* BEGIN Excerpted text *
Select a range in the timeline to visualize both Allocations and Shallow Size. The are multiple ways to sort this data. Here are some examples of how each view can help you analyze problems.

Arrange by class

Useful when you want to find classes that are generating objects that should otherwise be cached or reused from a memory pool.

For example: Imagine you see an app creating 2000 objects of class called “Vertex” every second. This would increase the Allocations count by 2000 every second and you would see it when sorting by class. Should we be reusing such objects to avoid generating that garbage? If the answer is yes, then likely implementing a memory pool will be needed.

Arrange by callstack

Useful when there is a hot path where memory is being allocated, maybe inside a for loop or inside a specific function doing a lot of allocation work you will be able to find it here.

Shallow size vs Retained size, which one should I use to find memory issues?

Shallow size only tracks the memory of the object itself, so it will be useful for tracking simple classes composed mostly of primitive values only.
* END Excerpted text *
* BEGIN Supplied entries *
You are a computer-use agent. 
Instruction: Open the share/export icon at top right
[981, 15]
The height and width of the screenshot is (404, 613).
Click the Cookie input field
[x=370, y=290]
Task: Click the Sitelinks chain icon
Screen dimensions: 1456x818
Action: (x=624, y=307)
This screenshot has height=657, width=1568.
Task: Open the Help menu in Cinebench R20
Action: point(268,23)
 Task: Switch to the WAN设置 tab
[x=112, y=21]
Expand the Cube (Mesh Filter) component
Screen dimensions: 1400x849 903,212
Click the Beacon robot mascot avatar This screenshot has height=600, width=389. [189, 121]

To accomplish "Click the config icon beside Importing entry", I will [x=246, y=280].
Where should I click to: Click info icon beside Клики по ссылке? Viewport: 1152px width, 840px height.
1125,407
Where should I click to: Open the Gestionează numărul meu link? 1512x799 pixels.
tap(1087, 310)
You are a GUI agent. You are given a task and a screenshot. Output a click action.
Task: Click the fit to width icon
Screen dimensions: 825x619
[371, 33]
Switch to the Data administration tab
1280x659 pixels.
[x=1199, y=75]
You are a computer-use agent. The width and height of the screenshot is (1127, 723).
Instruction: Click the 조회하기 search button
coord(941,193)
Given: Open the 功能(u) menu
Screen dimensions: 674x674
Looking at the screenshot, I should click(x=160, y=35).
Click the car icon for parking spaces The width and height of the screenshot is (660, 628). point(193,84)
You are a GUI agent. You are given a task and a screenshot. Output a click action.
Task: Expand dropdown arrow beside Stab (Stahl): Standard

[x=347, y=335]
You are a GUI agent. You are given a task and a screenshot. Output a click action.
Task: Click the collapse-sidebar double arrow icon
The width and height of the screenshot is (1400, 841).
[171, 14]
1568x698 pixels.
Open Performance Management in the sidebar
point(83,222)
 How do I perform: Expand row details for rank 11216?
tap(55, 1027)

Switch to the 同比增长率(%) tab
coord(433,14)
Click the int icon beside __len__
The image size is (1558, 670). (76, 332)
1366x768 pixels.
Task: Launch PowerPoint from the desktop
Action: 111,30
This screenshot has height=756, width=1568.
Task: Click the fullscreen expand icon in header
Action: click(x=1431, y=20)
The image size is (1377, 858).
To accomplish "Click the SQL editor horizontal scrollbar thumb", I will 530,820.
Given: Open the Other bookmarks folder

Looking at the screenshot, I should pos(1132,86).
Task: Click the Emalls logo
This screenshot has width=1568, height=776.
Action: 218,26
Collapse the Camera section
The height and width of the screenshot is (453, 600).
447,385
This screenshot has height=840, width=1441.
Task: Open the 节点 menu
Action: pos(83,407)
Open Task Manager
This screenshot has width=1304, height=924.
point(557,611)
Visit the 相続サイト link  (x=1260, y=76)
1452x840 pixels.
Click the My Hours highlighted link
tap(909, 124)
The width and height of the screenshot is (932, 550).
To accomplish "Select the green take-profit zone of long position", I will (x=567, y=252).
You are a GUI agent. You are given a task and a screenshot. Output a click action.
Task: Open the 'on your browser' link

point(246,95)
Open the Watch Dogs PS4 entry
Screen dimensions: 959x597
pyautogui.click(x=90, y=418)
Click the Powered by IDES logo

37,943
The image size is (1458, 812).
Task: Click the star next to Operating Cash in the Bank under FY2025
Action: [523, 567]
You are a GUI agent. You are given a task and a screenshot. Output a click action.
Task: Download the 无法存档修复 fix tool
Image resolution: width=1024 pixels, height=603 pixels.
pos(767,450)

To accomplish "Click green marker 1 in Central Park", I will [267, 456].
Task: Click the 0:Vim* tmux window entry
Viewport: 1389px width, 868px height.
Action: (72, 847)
* END Supplied entries *
-- What this exercise asks --
1: Return the stretch of the memory profiling text from "Arrange by class" through "find memory issues?".
2: In the memory profiling text, what does shallow size track?
3: Write what comes next in the memory profiling text, continuing from its final sentence.
The records bear no relation to the memory profiling text.

-- Responses --
1:
Arrange by class

Useful when you want to find classes that are generating objects that should otherwise be cached or reused from a memory pool.

For example: Imagine you see an app creating 2000 objects of class called “Vertex” every second. This would increase the Allocations count by 2000 every second and you would see it when sorting by class. Should we be reusing such objects to avoid generating that garbage? If the answer is yes, then likely implementing a memory pool will be needed.

Arrange by callstack

Useful when there is a hot path where memory is being allocated, maybe inside a for loop or inside a specific function doing a lot of allocation work you will be able to find it here.

Shallow size vs Retained size, which one should I use to find memory issues?

2: Shallow size tracks only the memory of the object itself.

3:
Retained Size shows the total memory due to the object and references that are solely referenced by the object, so it will be useful for tracking memory pressure due to complex objects. To get this value, take a full memory dump and it will be added as a column.

3. Measure impact of an optimization

The more evident and easy to measure impact of memory optimizations are GCs. When an optimization reduces the memory pressure, then you should see fewer GCs.

To measure this, in the profiler timeline measure the time between GCs, and you should see it taking longer between GCs.

The ultimate impact of memory improvements like this is:

  • OOM kills will likely be reduced if the app does not constantly hit memory pressure
  • Having less GCs improves jank metrics, especially in the P99. This is because GCs cause CPU contention, which could lead to rendering tasks being deferred while GC is happening.